- **Aufgabe 1**
Beantworten Sie anhand des Artikels über die EHEC-Fälle in Lurup folgende Fragen:
(a) An welchem Tag und in welcher Klinik starb der Junge?
(b) Mit wessen Experten sucht das Gesundheitsamt Altona die Ansteckungsquelle?
(c) Auf welchen Wegen werden EHEC laut Text übertragen?
- **Aufgabe 2**
Zählen Sie sämtliche Ämter, Institute und Kliniken auf, die im Artikel über die EHEC-Fälle in Lurup genannt werden.
- **Aufgabe 3**
Prüfen Sie, ob die folgenden Aussagen mit dem Artikel über die EHEC-Fälle in Lurup übereinstimmen. Antworten Sie jeweils mit Ja oder Nein und zitieren Sie die entscheidenden Worte des Textes.
(a) Bei insgesamt vier Kindern aus dem Stadtteil wurde HUS diagnostiziert.
(b) Der Ursprung der Infektion ist bereits geklärt.
(c) Der verstorbene Junge war fünf Jahre alt.

- **Lesetext**
______
Infektionskrankheit: Keime im Kinderspielhaus

Erst spät rückte das Bezirksamt Altona mit der Nachricht vom Erreger EHEC im Stadtteil Lurup heraus. Der Ursprung der Infektion ist unklar.

Spielhaus Fahrenort: Hier könnten sich die Kinder angesteckt haben. Bild: dpa

Nach dem Tod eines Kindes rätseln Mediziner über die Herkunft des gefährlichen Keims, der im Hamburger Stadtteil Lurup grassiert. Am 29. Juli war der vierjährige Junge im Universitätsklinikum Hamburg-Eppendorf gestorben. Ärzte hatten bei ihm wie bei drei weiteren Kindern aus dem Stadtteil das so genannte hämolytisch-urämische Syndrom (HUS) diagnostiziert, eine Komplikation nach einer Infektion mit dem Darmbakterium EHEC.

Das Gesundheitsamt Altona versucht nun mit Experten des Robert-Koch-Instituts, die Ansteckungsquelle zu finden - mit ungewissem Erfolg. "Ich bin skeptisch, ob wir da etwas festmachen können", sagte der stellvertretende Leiter des Bezirksamts Altona, Kersten Albers.

Im Zentrum der Untersuchungen steht das Spielhaus Fahrenort in Lurup: Hier hatten sich die Kinder kurz vor dem Ausbruch der Krankheit aufgehalten. Wie der Keim dorthin gelangt sein soll, ist bisher ungeklärt.

Enterohämorrhagische Escherichia Coli (EHEC) sind eine aggressive Variante des Darmbakteriums Escherichia Coli.

Übertragen werden sie durch Ausscheidungen oder auch mit der Nahrung - zum Beispiel nicht pasteurisierter Milch.
______
- **Gespeicherte Dateneinträge**
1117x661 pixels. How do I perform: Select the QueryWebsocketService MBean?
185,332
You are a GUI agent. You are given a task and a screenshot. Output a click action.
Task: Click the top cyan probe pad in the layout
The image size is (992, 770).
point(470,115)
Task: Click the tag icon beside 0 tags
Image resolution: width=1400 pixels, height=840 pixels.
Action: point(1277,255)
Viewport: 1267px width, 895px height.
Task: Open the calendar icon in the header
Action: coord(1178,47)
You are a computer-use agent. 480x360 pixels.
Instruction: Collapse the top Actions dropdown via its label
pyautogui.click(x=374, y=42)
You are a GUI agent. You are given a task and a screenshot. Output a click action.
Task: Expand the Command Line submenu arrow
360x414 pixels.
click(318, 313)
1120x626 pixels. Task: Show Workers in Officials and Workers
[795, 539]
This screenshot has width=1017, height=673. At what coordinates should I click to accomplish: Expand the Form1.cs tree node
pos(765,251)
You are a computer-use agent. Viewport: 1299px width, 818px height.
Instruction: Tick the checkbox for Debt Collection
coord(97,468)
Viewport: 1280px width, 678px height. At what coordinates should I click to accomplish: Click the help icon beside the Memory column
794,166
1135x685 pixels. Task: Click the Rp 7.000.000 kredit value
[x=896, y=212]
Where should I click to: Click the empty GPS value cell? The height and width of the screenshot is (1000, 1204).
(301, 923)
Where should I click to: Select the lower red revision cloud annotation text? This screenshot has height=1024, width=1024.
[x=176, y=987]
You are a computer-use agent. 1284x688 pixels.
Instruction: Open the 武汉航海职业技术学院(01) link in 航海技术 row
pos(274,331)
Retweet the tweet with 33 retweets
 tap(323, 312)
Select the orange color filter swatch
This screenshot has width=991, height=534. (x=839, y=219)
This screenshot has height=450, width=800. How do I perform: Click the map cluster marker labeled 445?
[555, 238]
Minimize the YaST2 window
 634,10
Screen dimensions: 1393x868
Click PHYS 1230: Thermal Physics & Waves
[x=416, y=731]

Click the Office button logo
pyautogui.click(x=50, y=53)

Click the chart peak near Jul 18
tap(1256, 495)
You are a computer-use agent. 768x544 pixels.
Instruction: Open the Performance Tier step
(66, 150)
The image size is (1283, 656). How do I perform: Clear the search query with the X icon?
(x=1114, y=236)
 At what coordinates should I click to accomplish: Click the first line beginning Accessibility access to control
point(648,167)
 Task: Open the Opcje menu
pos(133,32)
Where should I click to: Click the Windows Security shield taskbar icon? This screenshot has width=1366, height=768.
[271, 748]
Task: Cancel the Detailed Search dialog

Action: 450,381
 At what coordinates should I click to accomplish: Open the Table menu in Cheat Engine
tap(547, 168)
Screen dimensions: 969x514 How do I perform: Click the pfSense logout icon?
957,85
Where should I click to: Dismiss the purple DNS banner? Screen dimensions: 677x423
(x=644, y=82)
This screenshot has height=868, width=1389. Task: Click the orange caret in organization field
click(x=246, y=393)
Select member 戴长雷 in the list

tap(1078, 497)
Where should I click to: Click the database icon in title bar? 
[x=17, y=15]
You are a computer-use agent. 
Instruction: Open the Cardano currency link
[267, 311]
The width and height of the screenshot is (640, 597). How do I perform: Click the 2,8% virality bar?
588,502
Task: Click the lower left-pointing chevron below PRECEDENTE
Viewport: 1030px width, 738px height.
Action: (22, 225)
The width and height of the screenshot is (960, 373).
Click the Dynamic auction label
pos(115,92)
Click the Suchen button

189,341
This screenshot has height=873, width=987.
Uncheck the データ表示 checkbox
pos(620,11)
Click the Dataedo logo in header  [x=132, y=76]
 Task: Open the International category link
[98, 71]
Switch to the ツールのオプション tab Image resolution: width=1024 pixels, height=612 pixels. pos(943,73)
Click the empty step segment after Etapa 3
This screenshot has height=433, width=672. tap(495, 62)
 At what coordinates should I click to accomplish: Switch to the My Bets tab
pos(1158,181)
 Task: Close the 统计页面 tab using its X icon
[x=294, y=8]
______
- **Ihre Antwort 1**
(a) Am 29. Juli im Universitätsklinikum Hamburg-Eppendorf.
(b) Mit Experten des Robert-Koch-Instituts.
(c) Durch Ausscheidungen oder auch mit der Nahrung, zum Beispiel mit nicht pasteurisierter Milch.

- **Ihre Antwort 2**
Bezirksamt Altona, Universitätsklinikum Hamburg-Eppendorf, Gesundheitsamt Altona, Robert-Koch-Institut

- **Ihre Antwort 3**
(a) Ja: „Ärzte hatten bei ihm wie bei drei weiteren Kindern aus dem Stadtteil das so genannte hämolytisch-urämische Syndrom (HUS) diagnostiziert“
(b) Nein: „Der Ursprung der Infektion ist unklar.“
(c) Nein: „der vierjährige Junge“